### What to work on
In the listing that follows, the range to quote begins at the line that has "Screen dimensions: 894x579" and ends after the line that has "The image size is (1080, 1094)."; quote it verbatim and add nothing.

### Records supplied
************

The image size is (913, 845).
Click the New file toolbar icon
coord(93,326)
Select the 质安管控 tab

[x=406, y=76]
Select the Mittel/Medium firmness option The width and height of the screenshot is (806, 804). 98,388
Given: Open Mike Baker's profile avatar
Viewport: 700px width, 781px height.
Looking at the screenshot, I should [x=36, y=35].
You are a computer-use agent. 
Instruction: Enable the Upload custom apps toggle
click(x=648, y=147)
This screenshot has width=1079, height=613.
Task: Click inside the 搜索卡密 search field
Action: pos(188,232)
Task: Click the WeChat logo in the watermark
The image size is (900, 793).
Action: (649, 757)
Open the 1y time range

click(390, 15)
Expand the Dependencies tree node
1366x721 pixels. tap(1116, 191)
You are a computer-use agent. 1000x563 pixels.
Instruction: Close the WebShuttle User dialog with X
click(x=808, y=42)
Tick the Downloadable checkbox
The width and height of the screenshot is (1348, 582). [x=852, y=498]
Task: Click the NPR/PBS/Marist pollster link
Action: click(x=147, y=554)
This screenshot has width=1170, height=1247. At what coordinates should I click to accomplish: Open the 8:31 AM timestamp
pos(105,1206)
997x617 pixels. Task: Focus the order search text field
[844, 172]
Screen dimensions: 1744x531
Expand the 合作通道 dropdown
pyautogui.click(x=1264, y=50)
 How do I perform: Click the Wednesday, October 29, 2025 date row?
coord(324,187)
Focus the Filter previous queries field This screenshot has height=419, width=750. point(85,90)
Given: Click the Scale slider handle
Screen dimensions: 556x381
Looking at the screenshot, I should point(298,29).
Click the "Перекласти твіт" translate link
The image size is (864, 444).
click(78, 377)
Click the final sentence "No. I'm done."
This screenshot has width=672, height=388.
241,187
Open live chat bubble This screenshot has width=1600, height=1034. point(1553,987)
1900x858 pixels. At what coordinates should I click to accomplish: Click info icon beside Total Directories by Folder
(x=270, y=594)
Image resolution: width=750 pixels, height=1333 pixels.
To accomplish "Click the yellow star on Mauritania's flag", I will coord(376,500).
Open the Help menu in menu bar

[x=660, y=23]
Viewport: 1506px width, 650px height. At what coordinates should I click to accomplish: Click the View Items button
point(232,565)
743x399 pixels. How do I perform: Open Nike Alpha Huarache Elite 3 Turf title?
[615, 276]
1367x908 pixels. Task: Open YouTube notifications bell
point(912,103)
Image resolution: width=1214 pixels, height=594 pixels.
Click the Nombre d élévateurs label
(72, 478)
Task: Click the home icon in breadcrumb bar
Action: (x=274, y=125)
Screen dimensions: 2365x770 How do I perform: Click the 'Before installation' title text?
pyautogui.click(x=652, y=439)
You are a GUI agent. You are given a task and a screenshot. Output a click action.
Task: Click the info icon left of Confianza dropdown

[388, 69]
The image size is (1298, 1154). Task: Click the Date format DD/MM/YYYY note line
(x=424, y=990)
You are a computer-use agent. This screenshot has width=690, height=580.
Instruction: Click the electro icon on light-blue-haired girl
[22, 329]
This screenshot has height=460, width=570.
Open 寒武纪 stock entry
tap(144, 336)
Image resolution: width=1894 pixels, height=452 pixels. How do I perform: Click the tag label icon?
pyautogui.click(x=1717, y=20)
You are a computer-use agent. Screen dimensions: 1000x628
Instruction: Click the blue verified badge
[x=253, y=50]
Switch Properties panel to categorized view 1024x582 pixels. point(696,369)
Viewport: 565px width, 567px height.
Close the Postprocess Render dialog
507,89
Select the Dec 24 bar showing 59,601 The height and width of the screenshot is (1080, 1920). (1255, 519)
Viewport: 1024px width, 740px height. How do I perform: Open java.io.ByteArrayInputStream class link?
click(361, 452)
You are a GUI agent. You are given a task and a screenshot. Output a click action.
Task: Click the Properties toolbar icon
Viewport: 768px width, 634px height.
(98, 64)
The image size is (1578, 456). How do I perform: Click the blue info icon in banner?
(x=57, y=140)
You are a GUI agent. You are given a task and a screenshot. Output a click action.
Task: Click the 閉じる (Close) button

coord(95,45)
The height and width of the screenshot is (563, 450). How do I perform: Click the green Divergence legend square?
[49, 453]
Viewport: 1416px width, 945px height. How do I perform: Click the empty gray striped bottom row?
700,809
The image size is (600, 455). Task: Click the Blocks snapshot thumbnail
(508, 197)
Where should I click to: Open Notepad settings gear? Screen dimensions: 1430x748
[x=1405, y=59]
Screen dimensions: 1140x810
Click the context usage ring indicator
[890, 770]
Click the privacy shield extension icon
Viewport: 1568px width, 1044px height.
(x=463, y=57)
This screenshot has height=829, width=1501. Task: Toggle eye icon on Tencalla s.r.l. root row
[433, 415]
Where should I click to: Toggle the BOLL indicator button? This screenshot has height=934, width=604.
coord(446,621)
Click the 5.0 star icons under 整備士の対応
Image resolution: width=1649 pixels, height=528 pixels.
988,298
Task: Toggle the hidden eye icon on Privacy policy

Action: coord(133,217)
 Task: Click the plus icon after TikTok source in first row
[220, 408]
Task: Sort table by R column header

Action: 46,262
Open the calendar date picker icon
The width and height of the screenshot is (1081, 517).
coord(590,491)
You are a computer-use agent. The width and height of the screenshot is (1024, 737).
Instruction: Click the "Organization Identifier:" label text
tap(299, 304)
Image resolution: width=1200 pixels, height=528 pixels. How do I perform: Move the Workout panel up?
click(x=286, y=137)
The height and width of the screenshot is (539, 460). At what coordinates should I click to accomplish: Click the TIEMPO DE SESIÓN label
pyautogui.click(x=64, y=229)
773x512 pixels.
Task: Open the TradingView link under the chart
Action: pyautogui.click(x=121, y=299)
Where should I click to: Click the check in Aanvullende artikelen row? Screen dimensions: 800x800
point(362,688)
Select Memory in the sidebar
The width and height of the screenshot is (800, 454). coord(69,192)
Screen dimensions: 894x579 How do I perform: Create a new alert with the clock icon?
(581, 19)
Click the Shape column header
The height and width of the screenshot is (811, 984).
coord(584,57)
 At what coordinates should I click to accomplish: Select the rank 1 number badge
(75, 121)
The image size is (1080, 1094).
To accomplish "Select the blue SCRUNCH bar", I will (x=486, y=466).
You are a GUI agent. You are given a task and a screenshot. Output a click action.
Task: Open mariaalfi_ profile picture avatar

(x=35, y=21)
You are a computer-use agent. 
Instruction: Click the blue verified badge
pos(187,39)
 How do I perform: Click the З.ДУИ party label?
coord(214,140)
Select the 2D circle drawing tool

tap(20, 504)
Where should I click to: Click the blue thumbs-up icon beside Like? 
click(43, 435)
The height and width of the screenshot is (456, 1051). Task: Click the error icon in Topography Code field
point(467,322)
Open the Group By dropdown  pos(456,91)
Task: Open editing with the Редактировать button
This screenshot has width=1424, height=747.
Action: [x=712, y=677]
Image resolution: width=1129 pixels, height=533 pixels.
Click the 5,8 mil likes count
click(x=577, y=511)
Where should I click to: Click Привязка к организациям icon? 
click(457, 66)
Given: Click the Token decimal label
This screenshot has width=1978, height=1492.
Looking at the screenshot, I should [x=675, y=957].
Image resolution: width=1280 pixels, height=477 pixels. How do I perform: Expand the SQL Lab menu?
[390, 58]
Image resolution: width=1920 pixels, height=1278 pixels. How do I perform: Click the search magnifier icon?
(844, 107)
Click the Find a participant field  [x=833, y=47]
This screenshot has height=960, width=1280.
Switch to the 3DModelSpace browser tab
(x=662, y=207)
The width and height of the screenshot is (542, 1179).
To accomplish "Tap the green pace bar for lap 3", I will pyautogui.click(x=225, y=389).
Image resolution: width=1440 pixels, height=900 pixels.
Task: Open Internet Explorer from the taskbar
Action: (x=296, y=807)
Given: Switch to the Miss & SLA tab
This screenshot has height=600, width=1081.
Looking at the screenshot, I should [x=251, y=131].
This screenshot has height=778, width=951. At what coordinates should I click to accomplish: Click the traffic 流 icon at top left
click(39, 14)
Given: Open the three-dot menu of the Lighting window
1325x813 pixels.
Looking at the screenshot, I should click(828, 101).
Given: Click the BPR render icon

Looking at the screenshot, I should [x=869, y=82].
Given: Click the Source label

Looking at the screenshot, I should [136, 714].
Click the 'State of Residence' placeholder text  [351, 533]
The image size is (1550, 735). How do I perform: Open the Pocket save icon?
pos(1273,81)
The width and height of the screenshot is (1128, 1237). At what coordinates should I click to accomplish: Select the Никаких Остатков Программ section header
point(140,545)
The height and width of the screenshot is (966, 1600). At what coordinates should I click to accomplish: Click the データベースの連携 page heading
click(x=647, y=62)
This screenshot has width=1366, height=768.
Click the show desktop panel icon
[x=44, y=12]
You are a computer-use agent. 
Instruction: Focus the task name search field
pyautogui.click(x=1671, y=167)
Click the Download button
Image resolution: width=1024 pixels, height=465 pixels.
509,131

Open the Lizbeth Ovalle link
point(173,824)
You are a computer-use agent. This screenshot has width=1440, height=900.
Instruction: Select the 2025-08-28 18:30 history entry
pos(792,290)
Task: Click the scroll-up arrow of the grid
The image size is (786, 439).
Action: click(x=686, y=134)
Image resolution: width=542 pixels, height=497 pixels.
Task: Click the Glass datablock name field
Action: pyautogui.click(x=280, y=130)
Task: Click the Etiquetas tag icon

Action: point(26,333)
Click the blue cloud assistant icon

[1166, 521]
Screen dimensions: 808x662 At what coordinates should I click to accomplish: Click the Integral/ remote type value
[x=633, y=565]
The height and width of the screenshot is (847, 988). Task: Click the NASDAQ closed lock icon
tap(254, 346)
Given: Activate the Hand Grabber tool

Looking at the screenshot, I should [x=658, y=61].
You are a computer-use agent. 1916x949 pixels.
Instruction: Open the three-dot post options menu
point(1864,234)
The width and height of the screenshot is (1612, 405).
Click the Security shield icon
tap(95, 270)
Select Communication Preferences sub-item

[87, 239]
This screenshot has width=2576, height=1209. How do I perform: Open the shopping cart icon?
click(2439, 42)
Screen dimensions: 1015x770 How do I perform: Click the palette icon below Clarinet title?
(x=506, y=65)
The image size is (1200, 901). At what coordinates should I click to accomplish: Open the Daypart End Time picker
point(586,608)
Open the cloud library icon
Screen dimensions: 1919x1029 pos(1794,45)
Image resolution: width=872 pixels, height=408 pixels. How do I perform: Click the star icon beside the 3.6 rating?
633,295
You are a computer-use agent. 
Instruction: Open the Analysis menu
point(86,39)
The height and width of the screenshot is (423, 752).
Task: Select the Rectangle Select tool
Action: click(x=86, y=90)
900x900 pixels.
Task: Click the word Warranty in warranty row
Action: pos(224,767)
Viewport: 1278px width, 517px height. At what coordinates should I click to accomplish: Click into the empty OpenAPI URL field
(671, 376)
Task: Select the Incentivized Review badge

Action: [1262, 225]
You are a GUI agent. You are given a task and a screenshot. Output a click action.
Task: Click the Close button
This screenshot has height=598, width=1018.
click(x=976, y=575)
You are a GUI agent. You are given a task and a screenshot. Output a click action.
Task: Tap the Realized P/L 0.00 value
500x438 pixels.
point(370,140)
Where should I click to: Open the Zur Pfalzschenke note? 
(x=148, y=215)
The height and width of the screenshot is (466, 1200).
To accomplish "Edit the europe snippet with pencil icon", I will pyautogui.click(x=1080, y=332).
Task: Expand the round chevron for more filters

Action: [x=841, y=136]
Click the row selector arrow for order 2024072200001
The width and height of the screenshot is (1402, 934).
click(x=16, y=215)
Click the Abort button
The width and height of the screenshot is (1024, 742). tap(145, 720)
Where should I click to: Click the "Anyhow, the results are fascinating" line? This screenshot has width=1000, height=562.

************

### Exercise output
Screen dimensions: 894x579 How do I perform: Create a new alert with the clock icon?
(581, 19)
Click the Shape column header
The height and width of the screenshot is (811, 984).
coord(584,57)
 At what coordinates should I click to accomplish: Select the rank 1 number badge
(75, 121)
The image size is (1080, 1094).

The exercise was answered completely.